A new guide from IFS, titled ‘how to achieve value from an enterprise-wide technology change’, primes management consultants and transformation managers driving high value, low risk business transformations with C-suite stakeholders. In this fourth preview, James Harrison, Regional Director for Business Value Engineering at IFS, considers what defines business value and the factors that affect it.
In today’s business climate, at a strategic level, most CEOs are scrutinizing value in three business areas. The first is cost – reducing and removing it where possible. The second is risk, and mitigating exposure. And the third is revenue — improving performance and profitability.
Clearly, this is a high-level view.

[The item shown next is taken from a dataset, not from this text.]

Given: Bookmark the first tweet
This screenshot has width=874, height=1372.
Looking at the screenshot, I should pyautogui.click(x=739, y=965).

But what does value look like for those at a tactical level – the staff tasked with driving the outcomes within business? What does value mean to them on a day-to-day basis?
For employees, value may well be seen as something that makes a job or task easier. Automation and technology, for instance, could enable a professional to complete tasks more efficiently and flexibly, reducing the need for out of hours working and creating a better work-life balance. Removing the need to manually compile reports by presenting data on dashboards may free up valuable resources to focus on other more important matters.

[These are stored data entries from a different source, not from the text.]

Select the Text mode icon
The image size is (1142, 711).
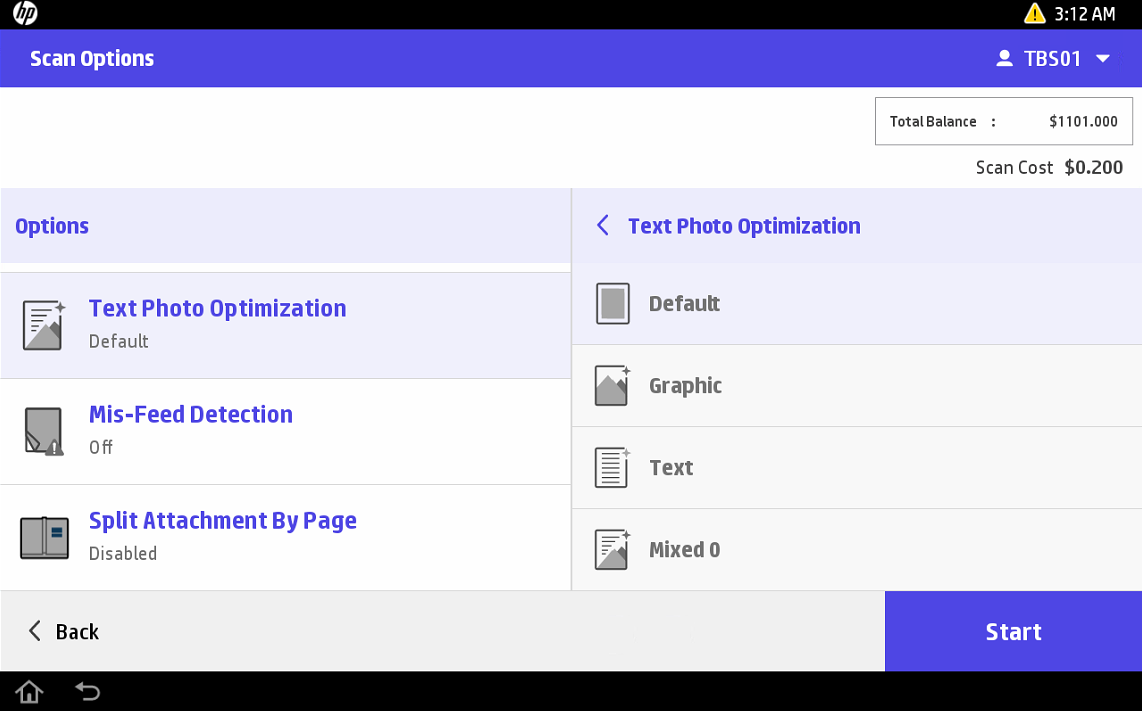coord(612,468)
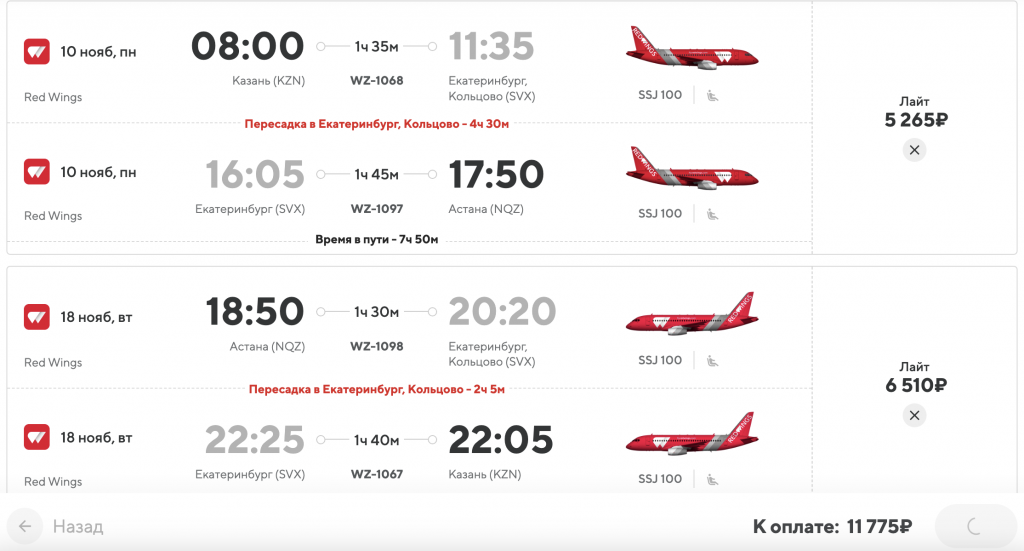Screen dimensions: 1024x551
Task: Open seat info icon for WZ-1067 SSJ 100
Action: click(712, 480)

At IFS, we’re obviously looking to be value creators for our customers. Our products, tools and services indeed typically make life easier for staff right across an organization. However, value is not a one-off component. The ways value is defined will often shift during the lifecycle of an engagement and also during delivery as the market and organization changes and evolves.
Continuous cycle
Traditionally, organizations will undertake value engineering in the presale phase to define and describe the value that might be seen from the provision of a service or a product. In contrast, at IFS we approach this as a continuous cycle. We start by looking at the outcomes that are being sought and asking how changing factors and features and capabilities within an organization will drive meaningful value. We can then start to envision what that might look like, for example to employees controlling production or service technicians working in the field.

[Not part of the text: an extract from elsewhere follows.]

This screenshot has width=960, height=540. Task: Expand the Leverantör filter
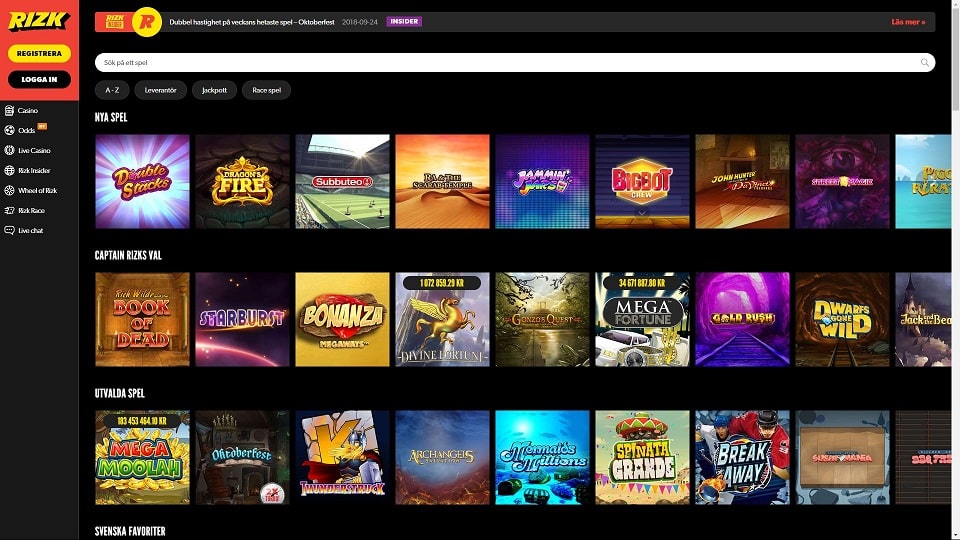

We drive value as quickly as possible during deployment to attain value as quickly as possible once the system is in the hands of the users, making sure that a customer is taking the right steps around its processes, people, training, and utilization of the platform to realize the required outcomes. However, it’s important that wherever this value is being realized, it is also recognized within the organization. By carefully measuring and empirically quantifying all performance and efficiency gains, and regularly sharing this data with all stakeholders, we ensure the projected value is being delivered. In this way, employees can see and understand the benefit of the changes they have undertaken, and, by remaining fully engaged, drive further continuous improvement.
Outcomes in partnership
Jointly taking ownership of driving the outcomes – both by the organization and the technology supplier – is pivotal for any engagement. IFS, for example, offers an engagement framework, bringing in experts focused on specific, meaningful outcomes – defined in a Success plan – a joint set of objectives and governance that is continuously coordinated and monitored by a dedicated IFS Customer Success Manager and a service owner from the customer. This ensures that we are collectively focused on creating more value in every part of the engagement and owning the desired outcomes.
Advisors need to define business value clearly and ensure all stakeholders share the same vision and commitment to driving outcomes.